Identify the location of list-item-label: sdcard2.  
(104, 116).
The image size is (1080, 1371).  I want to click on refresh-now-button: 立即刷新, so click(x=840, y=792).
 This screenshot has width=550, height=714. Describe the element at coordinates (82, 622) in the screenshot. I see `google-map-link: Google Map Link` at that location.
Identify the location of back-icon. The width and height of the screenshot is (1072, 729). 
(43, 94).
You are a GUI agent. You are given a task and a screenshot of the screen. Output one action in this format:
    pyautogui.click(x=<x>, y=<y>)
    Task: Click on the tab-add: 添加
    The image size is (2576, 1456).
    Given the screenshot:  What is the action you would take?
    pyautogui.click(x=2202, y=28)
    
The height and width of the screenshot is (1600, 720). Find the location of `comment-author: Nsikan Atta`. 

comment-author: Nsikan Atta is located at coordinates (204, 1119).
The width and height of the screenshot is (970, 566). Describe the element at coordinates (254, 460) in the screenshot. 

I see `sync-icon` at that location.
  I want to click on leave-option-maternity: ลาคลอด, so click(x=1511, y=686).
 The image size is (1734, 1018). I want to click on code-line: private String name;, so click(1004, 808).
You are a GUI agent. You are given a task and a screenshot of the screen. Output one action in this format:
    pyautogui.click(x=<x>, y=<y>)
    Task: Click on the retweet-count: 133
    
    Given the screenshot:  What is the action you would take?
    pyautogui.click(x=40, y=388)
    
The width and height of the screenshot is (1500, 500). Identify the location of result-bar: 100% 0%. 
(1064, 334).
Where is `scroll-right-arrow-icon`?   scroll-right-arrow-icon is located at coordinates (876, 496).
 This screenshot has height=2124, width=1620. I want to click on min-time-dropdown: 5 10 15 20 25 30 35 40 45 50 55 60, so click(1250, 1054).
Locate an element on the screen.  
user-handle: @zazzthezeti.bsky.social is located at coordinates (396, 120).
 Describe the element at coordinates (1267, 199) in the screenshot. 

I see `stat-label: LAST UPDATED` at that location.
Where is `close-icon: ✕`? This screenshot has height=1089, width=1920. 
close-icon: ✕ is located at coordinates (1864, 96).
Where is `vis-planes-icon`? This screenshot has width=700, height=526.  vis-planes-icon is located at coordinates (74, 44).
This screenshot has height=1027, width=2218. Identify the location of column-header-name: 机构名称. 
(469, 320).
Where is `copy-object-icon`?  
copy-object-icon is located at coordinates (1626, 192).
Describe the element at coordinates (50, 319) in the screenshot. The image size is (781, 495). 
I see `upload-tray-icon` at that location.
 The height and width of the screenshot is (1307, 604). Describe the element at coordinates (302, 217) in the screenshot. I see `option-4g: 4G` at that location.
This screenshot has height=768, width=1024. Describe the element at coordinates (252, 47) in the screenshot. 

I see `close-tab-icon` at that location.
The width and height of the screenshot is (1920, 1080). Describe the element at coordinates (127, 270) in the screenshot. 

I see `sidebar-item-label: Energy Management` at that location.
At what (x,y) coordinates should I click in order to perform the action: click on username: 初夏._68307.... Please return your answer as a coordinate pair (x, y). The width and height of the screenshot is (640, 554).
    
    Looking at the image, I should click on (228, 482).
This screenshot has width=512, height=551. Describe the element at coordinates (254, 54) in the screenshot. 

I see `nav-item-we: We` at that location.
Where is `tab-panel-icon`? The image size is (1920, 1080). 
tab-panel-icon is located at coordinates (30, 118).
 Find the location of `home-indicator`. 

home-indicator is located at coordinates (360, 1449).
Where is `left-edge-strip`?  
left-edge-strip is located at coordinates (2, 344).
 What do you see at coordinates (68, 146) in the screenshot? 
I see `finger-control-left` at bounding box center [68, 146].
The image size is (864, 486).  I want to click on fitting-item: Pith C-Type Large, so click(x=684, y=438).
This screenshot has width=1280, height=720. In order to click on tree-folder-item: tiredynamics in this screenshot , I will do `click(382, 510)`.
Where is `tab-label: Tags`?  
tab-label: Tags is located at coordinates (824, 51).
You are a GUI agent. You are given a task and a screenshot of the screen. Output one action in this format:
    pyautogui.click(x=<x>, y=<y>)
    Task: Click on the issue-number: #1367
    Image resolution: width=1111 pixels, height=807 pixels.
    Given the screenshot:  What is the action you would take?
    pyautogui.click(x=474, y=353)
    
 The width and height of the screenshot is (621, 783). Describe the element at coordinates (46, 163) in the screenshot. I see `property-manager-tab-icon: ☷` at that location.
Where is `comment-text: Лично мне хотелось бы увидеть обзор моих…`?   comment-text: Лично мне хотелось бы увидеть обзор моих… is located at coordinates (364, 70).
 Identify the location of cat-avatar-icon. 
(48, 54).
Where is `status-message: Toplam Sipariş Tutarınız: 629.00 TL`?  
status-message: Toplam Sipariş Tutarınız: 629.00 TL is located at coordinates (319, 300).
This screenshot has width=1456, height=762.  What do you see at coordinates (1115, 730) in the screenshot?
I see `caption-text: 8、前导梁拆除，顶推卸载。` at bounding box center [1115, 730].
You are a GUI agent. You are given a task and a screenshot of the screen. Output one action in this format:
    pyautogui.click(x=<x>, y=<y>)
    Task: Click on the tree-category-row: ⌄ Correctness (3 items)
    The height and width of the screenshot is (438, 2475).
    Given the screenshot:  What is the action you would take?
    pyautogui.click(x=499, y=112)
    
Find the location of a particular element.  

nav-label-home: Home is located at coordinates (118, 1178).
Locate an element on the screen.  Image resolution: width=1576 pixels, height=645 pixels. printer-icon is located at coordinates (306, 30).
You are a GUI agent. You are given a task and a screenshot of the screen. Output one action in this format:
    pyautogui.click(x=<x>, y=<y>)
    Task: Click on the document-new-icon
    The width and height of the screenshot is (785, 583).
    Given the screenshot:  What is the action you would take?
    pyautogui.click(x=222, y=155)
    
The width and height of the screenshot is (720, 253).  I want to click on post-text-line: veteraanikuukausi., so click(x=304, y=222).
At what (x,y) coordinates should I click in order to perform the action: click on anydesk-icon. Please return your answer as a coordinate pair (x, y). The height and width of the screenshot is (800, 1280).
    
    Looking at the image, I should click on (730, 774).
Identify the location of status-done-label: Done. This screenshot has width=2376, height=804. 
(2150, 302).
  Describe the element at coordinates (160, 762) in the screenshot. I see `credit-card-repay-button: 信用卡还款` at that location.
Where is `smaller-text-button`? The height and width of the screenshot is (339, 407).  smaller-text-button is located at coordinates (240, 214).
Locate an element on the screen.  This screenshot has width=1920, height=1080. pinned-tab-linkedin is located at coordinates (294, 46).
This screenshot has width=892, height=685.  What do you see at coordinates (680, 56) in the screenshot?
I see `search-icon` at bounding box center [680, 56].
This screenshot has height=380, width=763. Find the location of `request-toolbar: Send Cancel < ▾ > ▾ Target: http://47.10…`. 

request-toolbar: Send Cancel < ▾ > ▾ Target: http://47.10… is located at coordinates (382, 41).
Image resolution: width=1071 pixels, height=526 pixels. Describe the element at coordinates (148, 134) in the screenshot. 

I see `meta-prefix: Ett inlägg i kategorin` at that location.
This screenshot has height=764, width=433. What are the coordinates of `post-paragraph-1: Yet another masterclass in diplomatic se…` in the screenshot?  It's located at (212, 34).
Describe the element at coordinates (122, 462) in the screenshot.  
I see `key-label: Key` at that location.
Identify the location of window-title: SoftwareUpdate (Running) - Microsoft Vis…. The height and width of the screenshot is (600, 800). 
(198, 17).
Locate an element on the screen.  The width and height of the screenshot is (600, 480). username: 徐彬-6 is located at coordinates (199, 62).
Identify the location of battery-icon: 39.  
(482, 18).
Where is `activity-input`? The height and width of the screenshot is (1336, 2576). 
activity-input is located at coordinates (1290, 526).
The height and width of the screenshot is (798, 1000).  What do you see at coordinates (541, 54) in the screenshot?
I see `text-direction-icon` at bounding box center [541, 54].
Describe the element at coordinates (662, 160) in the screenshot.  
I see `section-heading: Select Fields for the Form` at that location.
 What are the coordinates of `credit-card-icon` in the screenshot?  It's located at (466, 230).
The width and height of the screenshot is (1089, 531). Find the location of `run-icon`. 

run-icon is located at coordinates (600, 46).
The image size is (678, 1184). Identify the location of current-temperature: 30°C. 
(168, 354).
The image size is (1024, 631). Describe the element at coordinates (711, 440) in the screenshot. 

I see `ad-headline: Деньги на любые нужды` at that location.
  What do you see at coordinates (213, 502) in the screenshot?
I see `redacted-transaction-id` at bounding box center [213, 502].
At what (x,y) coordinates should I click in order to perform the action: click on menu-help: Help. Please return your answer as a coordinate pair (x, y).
---
• Task goal:
Please repeat the part of the material that opens with the line containing "coordinates (364, 70)." and closes with the line containing "center [1115, 730].", switching "cat-avatar-icon" to "dog-avatar-icon" and leaving everything else unchanged.

• Solution to this problem:
Where is `comment-text: Лично мне хотелось бы увидеть обзор моих…`?   comment-text: Лично мне хотелось бы увидеть обзор моих… is located at coordinates (364, 70).
 Identify the location of dog-avatar-icon. 
(48, 54).
Where is `status-message: Toplam Sipariş Tutarınız: 629.00 TL`?  
status-message: Toplam Sipariş Tutarınız: 629.00 TL is located at coordinates (319, 300).
This screenshot has width=1456, height=762.  What do you see at coordinates (1115, 730) in the screenshot?
I see `caption-text: 8、前导梁拆除，顶推卸载。` at bounding box center [1115, 730].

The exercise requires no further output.